TASK TO COMPLETE
In the listing below, locate the line containing "Task: Click the US flag language icon" and copy it and every line after it through the end, exactly as written, leaving out any pictures.

RECORDS TO USE

════

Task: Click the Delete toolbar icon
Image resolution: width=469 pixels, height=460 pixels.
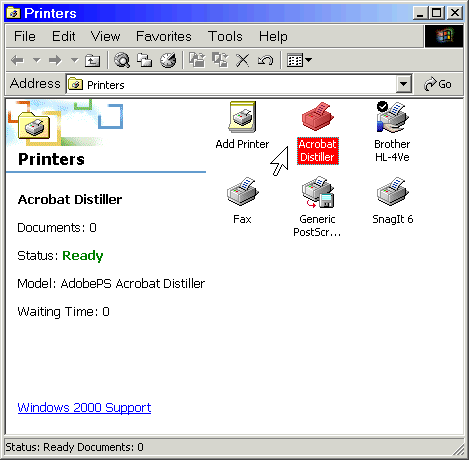Action: [x=242, y=61]
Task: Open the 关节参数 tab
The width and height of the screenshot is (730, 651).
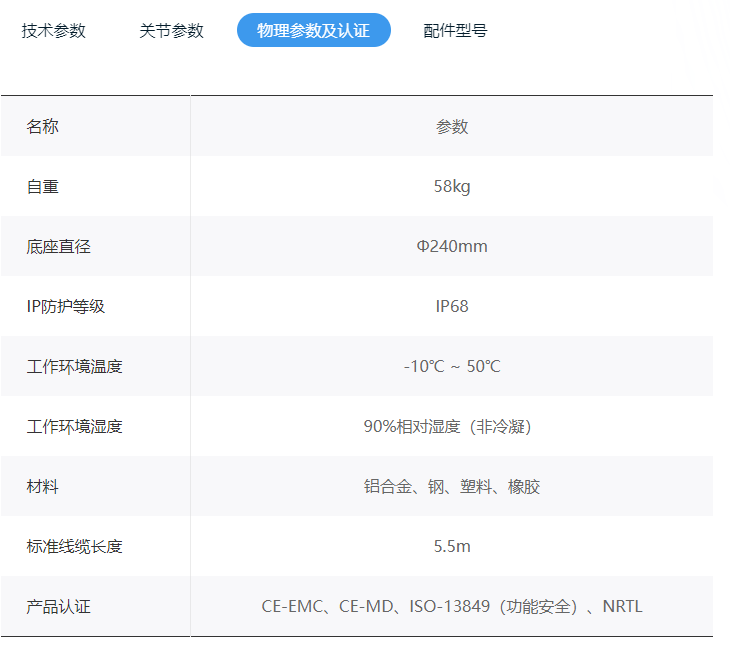Action: pyautogui.click(x=171, y=31)
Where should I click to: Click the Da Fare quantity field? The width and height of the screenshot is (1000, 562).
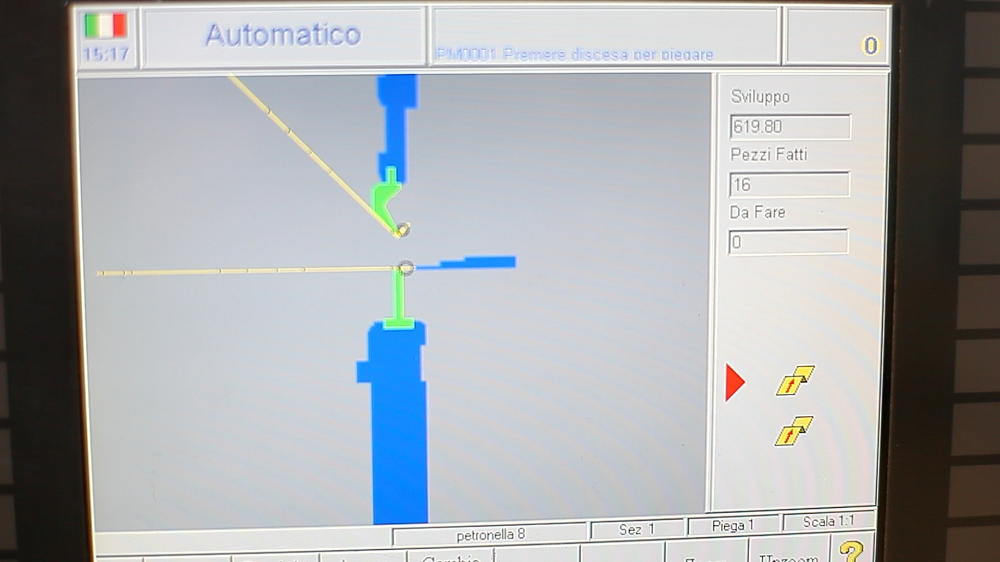click(x=788, y=242)
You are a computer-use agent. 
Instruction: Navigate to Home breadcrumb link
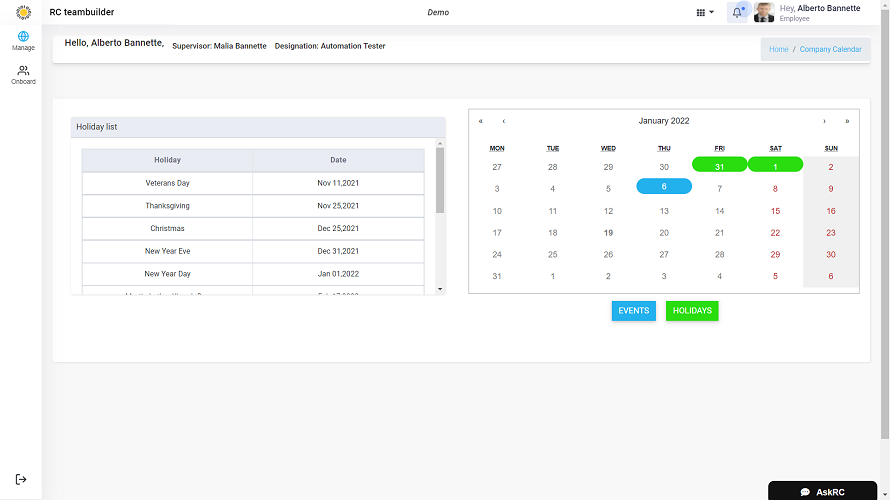point(778,49)
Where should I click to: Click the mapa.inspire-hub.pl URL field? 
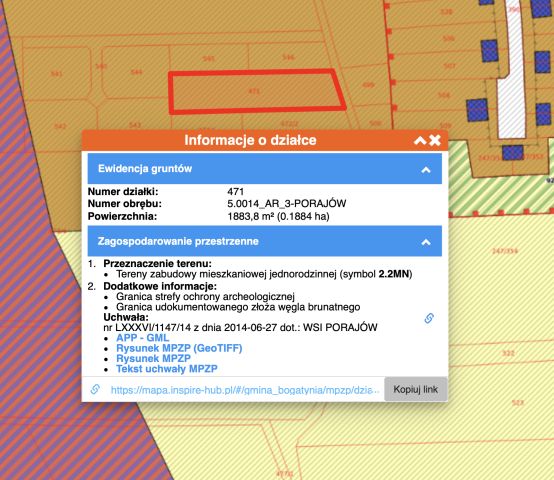245,390
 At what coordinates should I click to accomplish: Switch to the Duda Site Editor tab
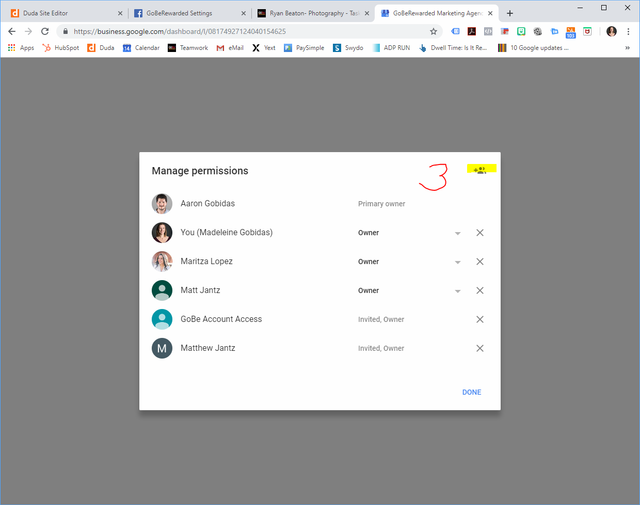[60, 13]
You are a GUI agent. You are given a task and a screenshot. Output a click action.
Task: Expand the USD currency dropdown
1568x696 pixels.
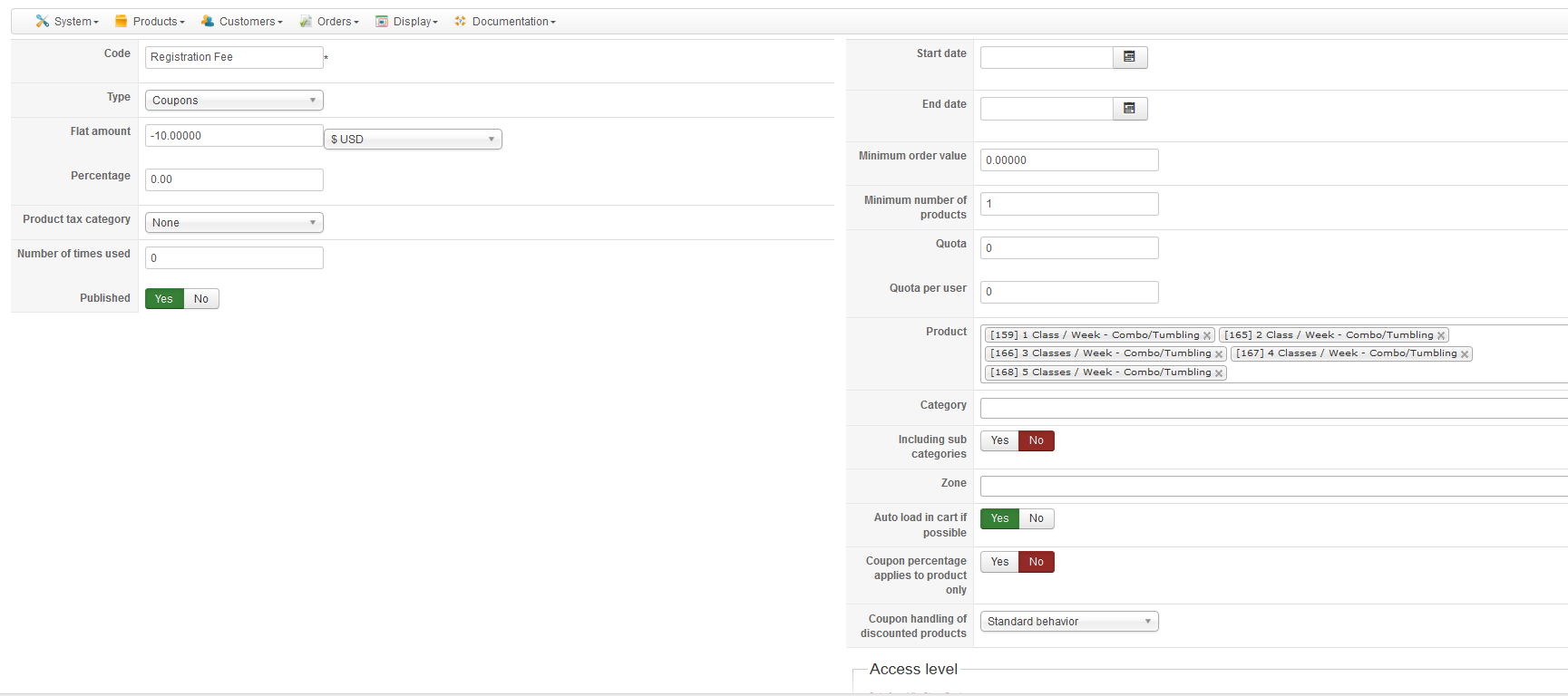point(413,140)
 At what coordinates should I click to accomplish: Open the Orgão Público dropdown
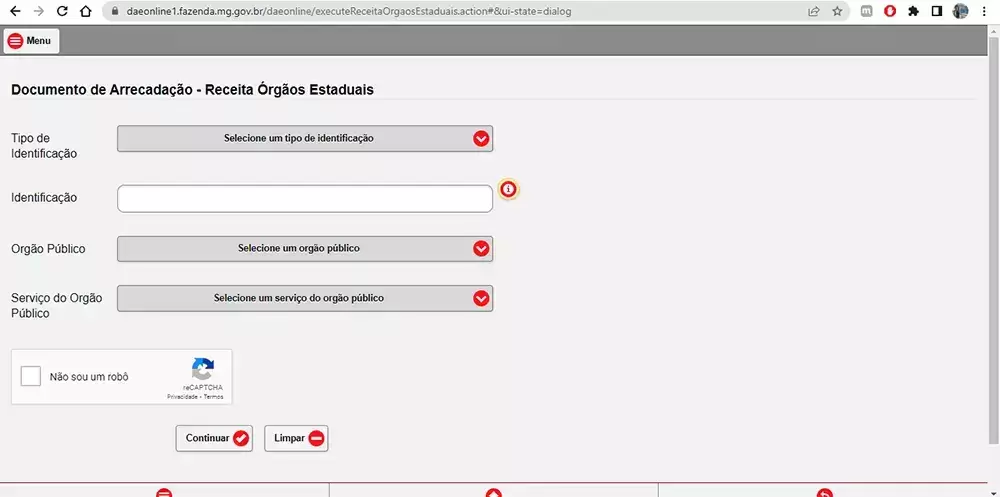[305, 249]
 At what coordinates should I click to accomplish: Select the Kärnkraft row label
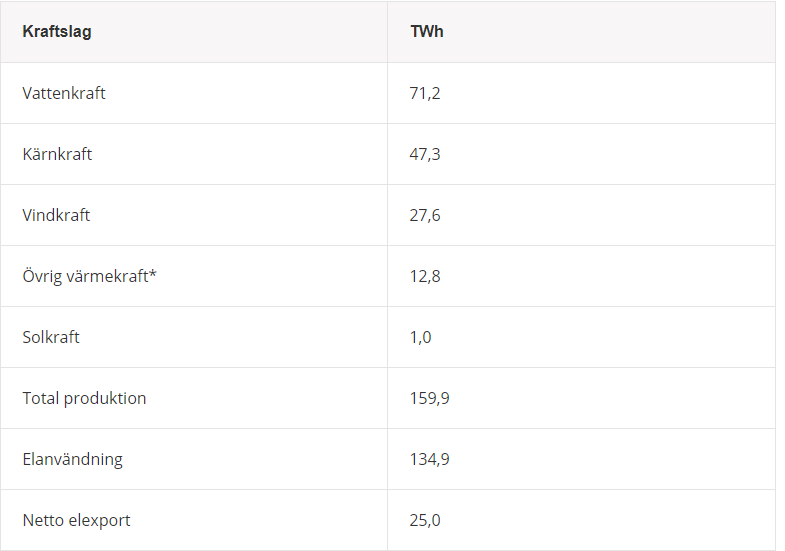[x=57, y=154]
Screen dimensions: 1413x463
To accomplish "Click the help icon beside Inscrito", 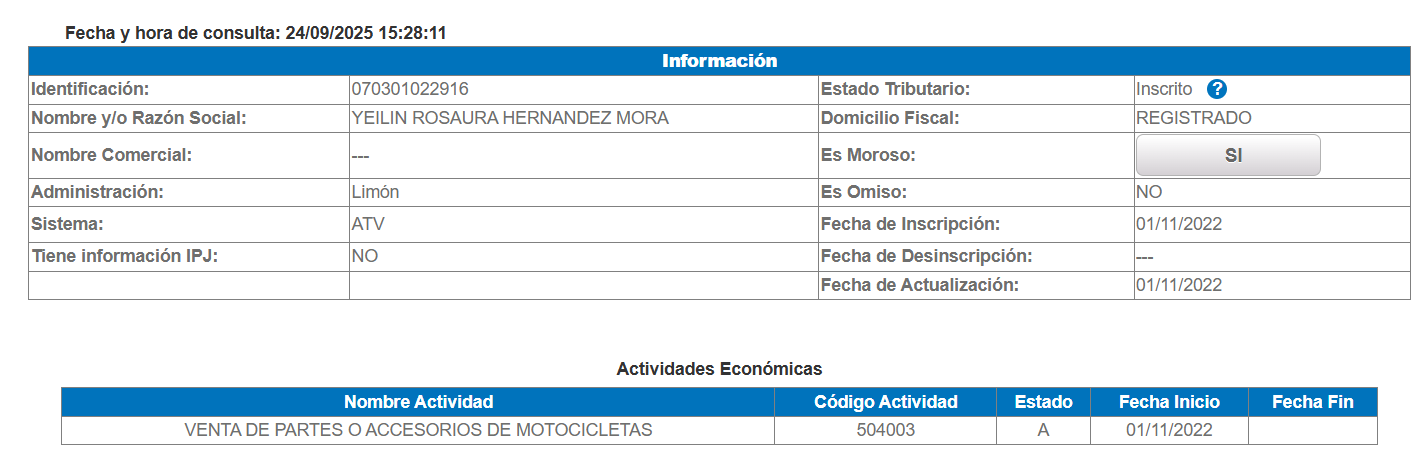I will pyautogui.click(x=1216, y=89).
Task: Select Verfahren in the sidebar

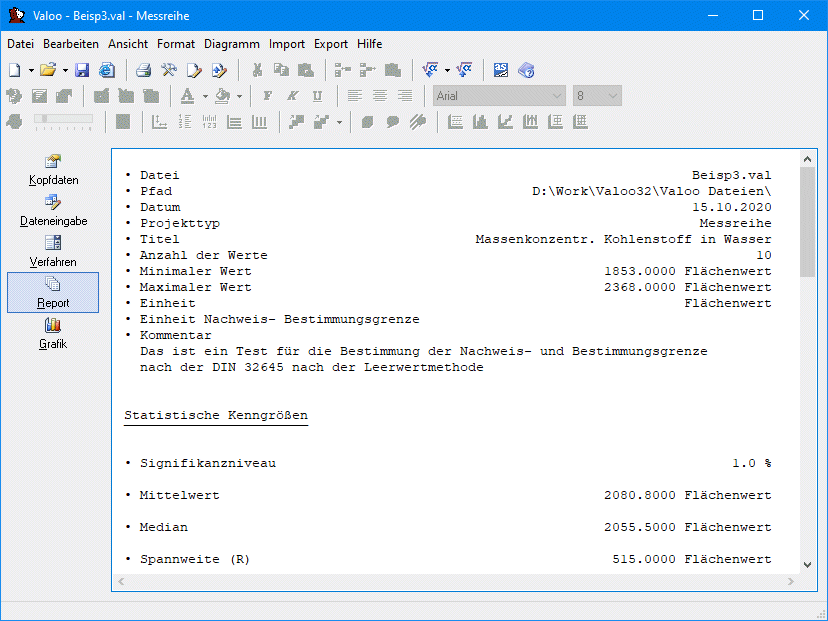Action: [x=53, y=251]
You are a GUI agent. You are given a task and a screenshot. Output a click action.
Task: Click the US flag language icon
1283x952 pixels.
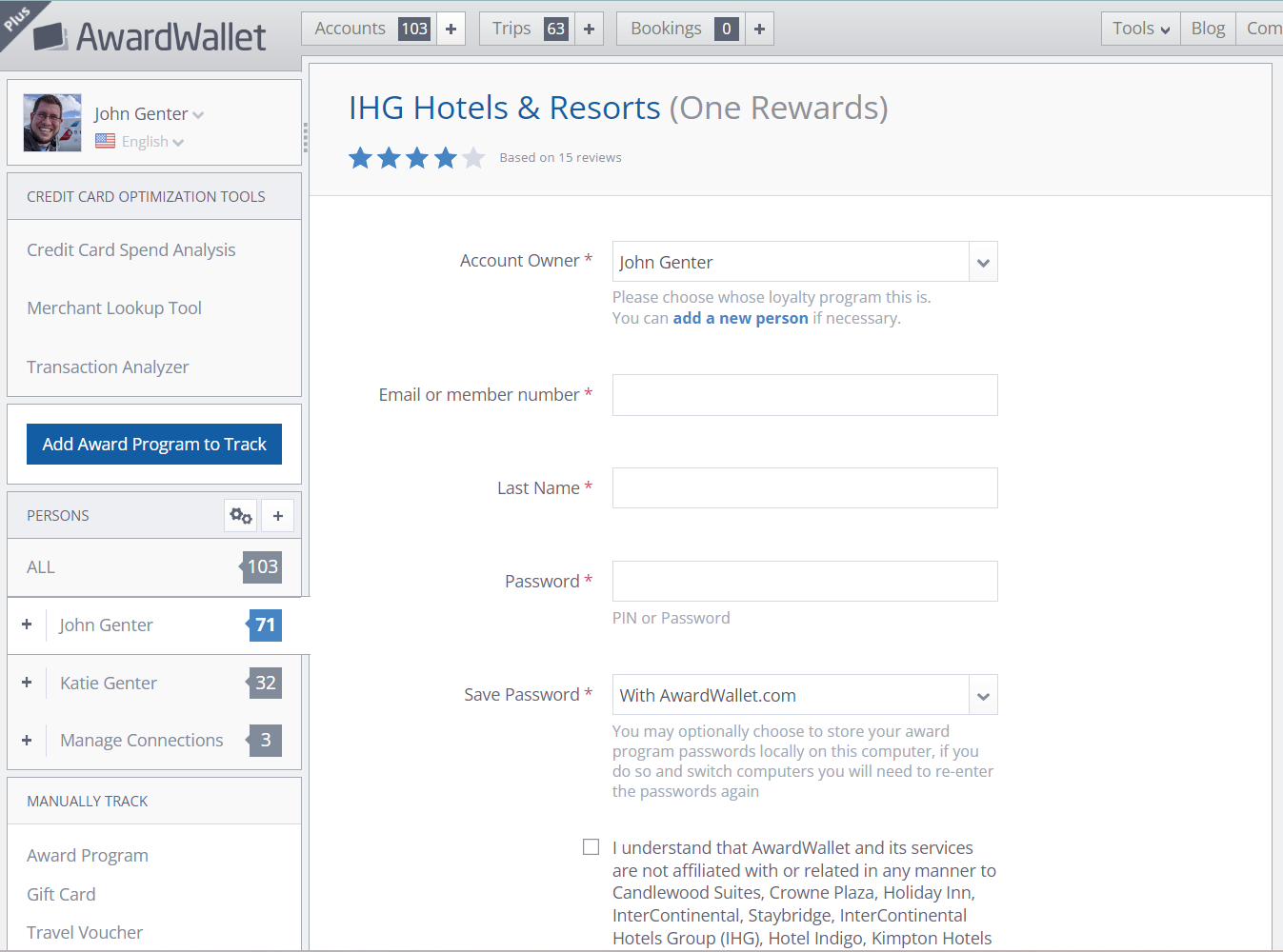(x=105, y=141)
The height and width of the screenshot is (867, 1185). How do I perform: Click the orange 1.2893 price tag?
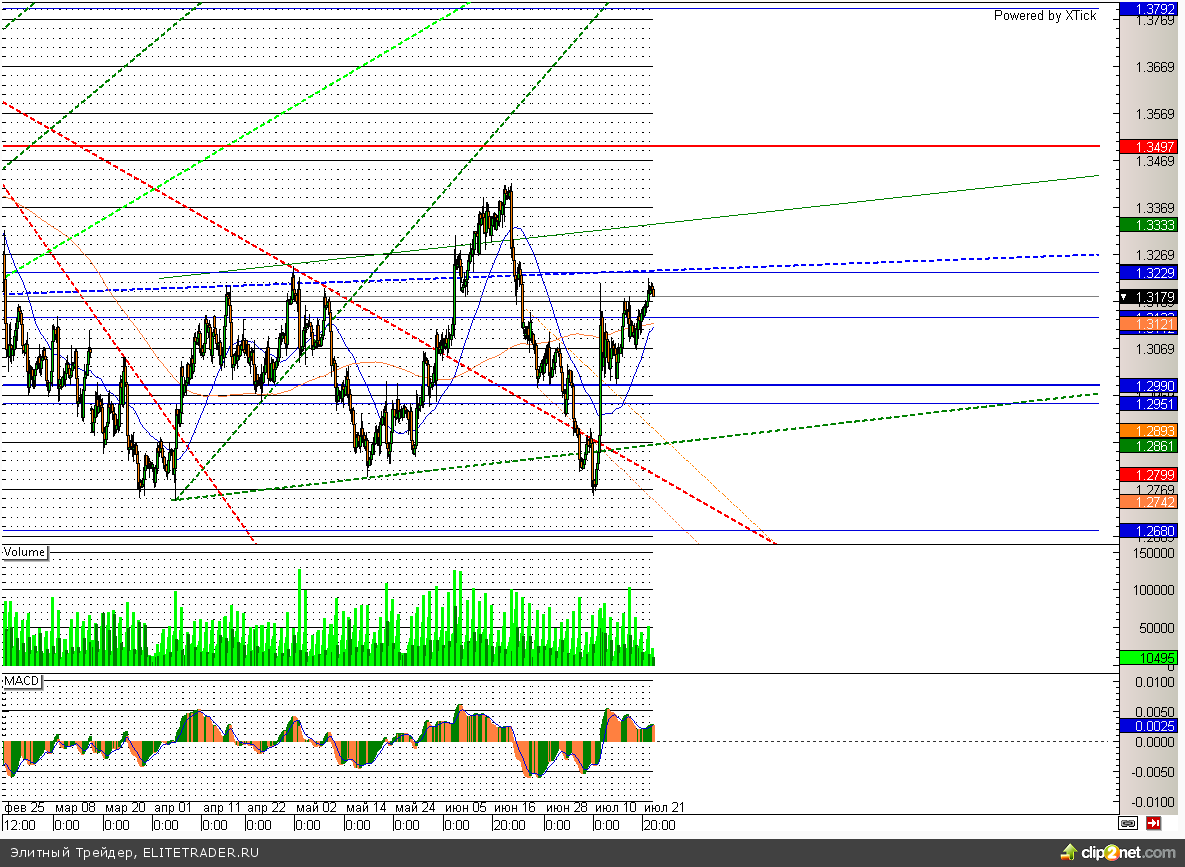[1148, 429]
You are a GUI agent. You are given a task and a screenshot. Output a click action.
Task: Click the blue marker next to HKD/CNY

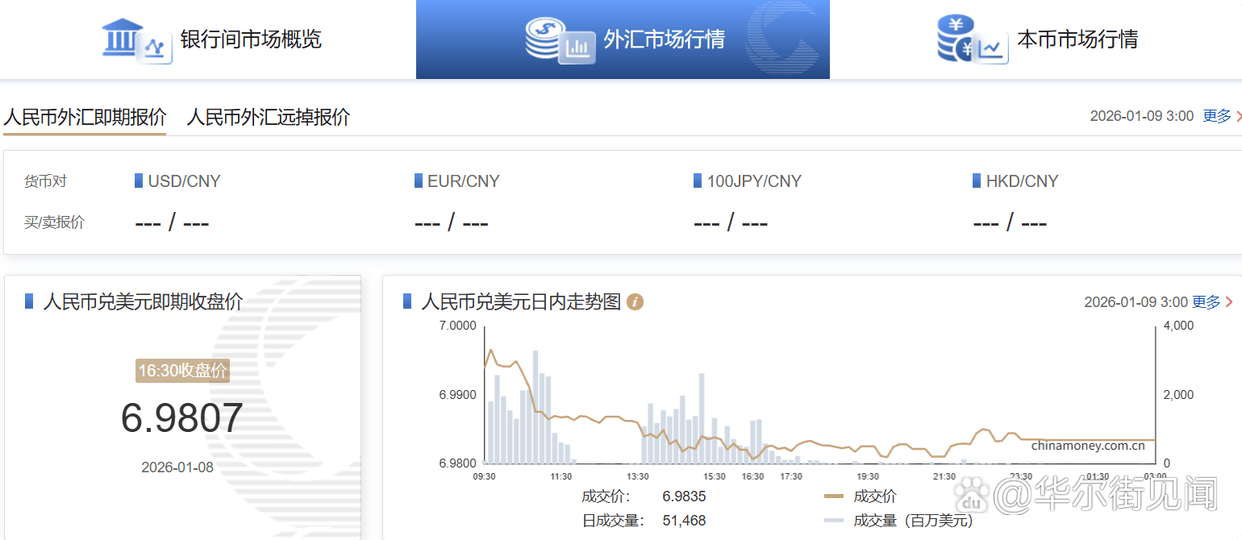[977, 181]
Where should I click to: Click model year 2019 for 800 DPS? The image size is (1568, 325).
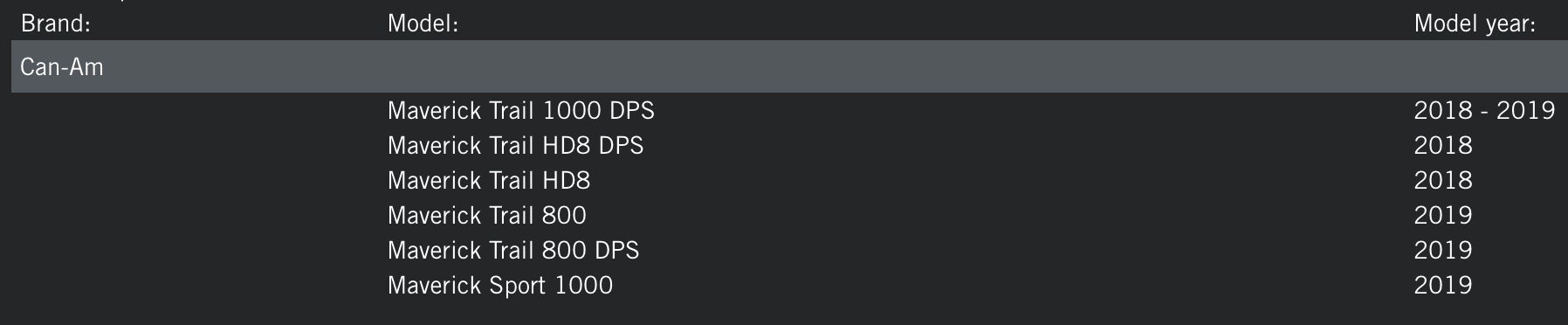click(1443, 250)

════

TASK RESULT
Task: Click the US flag language icon
1283x952 pixels.
(x=105, y=141)
The height and width of the screenshot is (867, 1185). How do I perform: Click the orange 1.2893 price tag?
[1148, 429]
You are a GUI agent. You are given a task and a screenshot. Output a click action.
Task: Click the blue marker next to HKD/CNY

[977, 181]
Where should I click to: Click model year 2019 for 800 DPS? The image size is (1568, 325).
click(1443, 250)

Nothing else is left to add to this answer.